The interactions with stakeholders such as consumers, suppliers, customers and communities are significant drivers of performance. So is the reputation that is established with regulators, policy makers and those who influence them in pressure groups. In a world where these stakeholders are just as likely to be thousands of miles away as they are to be next door, ensuring strategic alignment and a clear understanding of the rules of doing business are major challenges.
Engaged employees will understand the linkages, will think through the implications, will ask questions of themselves and of others and will ‘go the extra mile’ to ensure that the success of the organisation is not compromised. They will do this because their line managers will have done their jobs effectively. Nothing else you can do will get them there.
Engagement and M&A mania
The merger and acquisition mania is taking off again, and here lies one of the greatest challenges for all those involved in thinking through the delivery of all those shareholder commitments. As organisations plan their delivery strategies they need to understand that they need to build engagement to ensure goal delivery at a time when uncertainty and insecurity are at their highest. This uncertainty militates against the achievement of an engaged workforce.
Engagement cannot happen without securing the emotional commitment of people to the organisation. The problem with a merger or an acquisition is that, for all or some employees, commitment has gone. Very few of them will form an immediate bond with an organisation they didn’t volunteer to join. In my experience with global mergers (Guinness and GrandMet and Cadbury Schweppes and Adams Inc), creating stable working environments and certainty about the immediate future is critical to re-establishing commitment. If you can get this, then line managers can begin to develop the effective relationships that drive engagement.
Key to this is the rapid communication of the process and timescales for putting people into jobs in the new organisation. Even if I’m not going to be placed in a role immediately, if I know the process, understand that it is fair and transparent and understand the timings, then I will give you my commitment and therefore am an employee who is ready to become engaged in the process of value generation for the shareowner.
Leaders in these circumstances can do a great deal to build or destroy commitment. They can put their efforts into getting the people processes right, they can allocate resources such that people are fully supported and they can begin early to map out the sort of organisation culture they want and begin to act as role models. If they don’t then they won’t get much. However, they can’t generate engagement – even in a merger, this is still the job of the line manager.

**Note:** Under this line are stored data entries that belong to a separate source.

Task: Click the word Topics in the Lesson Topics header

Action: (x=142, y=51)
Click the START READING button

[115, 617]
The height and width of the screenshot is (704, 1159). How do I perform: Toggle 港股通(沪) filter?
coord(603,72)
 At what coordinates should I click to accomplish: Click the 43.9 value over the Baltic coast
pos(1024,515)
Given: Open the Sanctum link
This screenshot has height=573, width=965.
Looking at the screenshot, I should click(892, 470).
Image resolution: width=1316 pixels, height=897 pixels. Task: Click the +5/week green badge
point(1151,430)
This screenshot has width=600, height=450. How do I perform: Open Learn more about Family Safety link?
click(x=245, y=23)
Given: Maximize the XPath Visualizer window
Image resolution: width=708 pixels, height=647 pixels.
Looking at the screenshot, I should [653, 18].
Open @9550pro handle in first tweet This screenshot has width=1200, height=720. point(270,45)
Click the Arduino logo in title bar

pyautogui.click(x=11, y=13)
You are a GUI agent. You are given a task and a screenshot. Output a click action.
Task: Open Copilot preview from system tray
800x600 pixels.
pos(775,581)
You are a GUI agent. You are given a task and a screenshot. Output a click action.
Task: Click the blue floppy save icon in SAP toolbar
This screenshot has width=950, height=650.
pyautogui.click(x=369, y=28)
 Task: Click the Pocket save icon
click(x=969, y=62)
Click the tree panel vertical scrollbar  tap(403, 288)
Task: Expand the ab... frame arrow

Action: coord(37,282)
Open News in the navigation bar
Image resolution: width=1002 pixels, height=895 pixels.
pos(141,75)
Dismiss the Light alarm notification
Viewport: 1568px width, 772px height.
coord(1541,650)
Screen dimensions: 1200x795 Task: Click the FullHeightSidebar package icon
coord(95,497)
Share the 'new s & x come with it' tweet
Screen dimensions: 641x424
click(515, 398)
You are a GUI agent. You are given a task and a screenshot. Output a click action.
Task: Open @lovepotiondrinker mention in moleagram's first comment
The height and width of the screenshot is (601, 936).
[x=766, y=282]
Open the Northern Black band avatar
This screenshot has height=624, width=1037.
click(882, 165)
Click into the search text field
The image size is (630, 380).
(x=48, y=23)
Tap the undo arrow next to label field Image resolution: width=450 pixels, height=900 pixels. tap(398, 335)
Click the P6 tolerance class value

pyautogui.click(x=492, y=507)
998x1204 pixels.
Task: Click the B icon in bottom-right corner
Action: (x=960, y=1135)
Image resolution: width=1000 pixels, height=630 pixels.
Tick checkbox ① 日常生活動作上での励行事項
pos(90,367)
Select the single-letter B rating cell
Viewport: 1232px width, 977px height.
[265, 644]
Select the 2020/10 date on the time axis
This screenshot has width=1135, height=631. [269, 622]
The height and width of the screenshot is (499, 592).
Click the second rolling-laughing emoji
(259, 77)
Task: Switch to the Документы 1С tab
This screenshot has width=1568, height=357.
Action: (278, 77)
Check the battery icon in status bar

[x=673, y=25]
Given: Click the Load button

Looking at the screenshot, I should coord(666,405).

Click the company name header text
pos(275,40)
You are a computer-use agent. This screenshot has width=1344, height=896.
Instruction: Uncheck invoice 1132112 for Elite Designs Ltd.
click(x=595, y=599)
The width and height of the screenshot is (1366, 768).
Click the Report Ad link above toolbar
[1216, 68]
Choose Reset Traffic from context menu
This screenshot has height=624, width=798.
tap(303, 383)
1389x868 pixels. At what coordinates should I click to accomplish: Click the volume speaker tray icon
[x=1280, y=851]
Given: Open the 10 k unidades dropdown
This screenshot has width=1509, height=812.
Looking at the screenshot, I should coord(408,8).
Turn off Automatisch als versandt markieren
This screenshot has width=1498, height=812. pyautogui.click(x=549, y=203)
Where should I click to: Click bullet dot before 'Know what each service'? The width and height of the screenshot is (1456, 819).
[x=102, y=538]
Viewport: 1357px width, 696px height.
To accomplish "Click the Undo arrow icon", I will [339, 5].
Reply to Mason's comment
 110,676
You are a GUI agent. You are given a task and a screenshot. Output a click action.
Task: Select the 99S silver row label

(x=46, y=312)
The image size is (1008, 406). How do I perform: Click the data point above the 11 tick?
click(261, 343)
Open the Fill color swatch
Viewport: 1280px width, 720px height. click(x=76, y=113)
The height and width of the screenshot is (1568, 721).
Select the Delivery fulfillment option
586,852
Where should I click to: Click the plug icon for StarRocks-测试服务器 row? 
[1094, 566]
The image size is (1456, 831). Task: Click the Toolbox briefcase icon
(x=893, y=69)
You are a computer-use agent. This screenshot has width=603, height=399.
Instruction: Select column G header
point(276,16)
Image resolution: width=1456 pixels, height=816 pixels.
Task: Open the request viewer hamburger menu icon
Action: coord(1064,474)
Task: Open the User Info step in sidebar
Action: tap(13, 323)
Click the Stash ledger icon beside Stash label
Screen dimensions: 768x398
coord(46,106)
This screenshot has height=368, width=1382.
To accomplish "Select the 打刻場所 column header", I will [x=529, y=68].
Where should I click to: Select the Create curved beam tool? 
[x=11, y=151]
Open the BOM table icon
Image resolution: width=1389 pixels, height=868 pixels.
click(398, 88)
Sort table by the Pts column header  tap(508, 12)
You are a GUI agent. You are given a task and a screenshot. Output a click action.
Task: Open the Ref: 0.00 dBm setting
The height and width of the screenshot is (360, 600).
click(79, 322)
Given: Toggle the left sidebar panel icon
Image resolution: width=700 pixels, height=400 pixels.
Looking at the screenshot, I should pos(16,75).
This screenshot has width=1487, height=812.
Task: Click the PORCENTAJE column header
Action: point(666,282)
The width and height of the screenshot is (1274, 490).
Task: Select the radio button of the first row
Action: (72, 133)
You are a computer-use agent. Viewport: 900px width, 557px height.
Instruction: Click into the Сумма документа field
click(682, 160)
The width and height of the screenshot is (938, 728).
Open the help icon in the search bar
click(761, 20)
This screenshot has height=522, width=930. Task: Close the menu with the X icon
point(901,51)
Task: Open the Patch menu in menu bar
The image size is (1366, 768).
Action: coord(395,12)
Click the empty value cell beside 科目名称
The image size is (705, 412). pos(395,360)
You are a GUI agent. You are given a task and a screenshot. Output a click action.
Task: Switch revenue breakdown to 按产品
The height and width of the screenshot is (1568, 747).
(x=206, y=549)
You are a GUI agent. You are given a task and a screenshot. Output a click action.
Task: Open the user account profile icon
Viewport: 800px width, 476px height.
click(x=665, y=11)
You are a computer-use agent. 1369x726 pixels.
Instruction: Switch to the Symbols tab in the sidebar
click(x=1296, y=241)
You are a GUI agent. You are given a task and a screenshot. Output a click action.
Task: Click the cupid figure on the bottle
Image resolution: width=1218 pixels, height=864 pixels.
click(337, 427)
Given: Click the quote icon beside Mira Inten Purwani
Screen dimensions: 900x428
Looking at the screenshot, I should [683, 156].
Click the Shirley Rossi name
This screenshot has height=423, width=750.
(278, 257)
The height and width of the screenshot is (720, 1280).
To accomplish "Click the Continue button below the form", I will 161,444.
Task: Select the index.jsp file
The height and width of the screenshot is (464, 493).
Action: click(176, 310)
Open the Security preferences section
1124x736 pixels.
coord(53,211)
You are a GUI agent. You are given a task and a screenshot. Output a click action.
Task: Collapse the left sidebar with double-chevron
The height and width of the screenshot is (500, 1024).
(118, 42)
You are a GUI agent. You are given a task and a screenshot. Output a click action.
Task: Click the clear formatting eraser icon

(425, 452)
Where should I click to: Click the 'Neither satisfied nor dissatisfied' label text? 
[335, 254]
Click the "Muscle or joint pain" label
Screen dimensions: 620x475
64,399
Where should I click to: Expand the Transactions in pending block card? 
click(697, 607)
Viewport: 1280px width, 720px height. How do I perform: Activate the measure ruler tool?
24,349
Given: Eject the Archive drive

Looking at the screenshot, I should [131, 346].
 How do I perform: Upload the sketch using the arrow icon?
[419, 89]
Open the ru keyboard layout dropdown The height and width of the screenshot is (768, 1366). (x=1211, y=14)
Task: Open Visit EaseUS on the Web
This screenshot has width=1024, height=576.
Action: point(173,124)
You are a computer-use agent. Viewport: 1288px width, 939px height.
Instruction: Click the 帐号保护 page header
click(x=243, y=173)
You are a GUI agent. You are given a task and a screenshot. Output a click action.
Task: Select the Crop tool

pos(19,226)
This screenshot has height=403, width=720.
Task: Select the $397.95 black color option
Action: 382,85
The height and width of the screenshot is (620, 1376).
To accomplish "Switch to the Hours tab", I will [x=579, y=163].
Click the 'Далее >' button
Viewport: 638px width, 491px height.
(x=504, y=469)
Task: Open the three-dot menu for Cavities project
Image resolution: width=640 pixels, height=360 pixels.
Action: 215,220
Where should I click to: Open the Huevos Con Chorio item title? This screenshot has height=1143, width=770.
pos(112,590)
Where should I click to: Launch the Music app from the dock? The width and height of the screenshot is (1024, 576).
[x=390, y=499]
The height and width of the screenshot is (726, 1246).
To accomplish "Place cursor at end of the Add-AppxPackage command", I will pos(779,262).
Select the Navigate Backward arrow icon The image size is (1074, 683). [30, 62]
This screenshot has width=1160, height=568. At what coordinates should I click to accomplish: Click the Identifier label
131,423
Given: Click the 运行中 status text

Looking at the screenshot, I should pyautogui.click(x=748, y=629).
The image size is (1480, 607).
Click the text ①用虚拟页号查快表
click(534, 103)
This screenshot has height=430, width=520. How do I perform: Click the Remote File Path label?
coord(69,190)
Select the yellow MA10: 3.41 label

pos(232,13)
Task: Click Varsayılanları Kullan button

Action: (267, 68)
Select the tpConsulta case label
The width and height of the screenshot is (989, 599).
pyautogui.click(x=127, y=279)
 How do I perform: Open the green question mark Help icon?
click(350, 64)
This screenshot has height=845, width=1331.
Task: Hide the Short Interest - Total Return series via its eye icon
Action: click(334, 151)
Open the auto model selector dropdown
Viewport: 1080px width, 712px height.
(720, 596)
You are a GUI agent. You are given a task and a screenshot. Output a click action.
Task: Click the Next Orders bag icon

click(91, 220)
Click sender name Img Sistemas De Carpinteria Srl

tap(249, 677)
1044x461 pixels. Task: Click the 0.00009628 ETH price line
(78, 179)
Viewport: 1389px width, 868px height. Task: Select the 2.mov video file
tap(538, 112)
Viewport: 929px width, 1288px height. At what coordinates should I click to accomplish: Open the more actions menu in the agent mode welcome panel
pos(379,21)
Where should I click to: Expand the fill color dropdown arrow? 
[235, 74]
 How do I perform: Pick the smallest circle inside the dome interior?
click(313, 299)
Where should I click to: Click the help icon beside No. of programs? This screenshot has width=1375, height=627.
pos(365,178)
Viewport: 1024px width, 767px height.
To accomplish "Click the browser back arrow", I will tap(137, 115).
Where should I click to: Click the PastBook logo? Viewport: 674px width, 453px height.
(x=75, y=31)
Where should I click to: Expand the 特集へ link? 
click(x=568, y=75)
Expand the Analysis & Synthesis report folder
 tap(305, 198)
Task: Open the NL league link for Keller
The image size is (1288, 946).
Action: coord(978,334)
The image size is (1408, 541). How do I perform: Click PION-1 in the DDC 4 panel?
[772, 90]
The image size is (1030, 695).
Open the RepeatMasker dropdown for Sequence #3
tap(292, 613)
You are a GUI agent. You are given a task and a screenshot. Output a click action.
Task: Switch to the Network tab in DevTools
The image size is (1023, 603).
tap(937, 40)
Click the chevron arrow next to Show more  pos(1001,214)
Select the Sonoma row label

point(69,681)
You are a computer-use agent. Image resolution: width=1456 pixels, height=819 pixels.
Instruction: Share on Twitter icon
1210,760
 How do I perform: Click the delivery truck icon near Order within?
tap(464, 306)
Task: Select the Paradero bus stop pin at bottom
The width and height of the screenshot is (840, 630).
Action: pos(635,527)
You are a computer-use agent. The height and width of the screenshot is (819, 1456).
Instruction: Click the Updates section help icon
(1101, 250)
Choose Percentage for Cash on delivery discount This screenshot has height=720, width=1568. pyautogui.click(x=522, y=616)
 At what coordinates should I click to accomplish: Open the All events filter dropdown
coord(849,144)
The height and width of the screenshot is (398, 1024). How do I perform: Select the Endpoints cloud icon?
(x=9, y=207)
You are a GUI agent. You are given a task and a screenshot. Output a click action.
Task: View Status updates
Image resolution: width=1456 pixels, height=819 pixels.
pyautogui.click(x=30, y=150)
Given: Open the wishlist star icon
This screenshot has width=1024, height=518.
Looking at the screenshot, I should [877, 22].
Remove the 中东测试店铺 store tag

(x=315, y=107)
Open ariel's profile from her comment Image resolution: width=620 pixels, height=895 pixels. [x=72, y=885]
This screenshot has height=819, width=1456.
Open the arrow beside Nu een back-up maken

What is fascinating from this side of the Atlantic is that we are now seeing these experiences replicated in our public sector as organisations and institutions merge, de-merge, or acquire or are acquired. Take out the shareowner and put in their place the stakeholders associated with public service provision, including the taxpayer who has no doubt been promised better services at less cost (or at least at less of an increase in costs!), and you have the same pressures to deliver.
Looking at the evidence of increasing M&A activity in both the private and public sectors, and thinking about the possibilities for the future leads me to conclude that at no time in the history of management has the role of the line manager been so critical to successful performance. In the age of digital technology, ironically, it has overtaken technological advance as the driver with the most significant potential to deliver superior performance.
Ensuring that the basics of line management are done well is how you ensure that the line manager delivers. Investing in them will probably give you greater long-term returns than any other investment you could make today, whether or not you are a potential corporate predator or victim.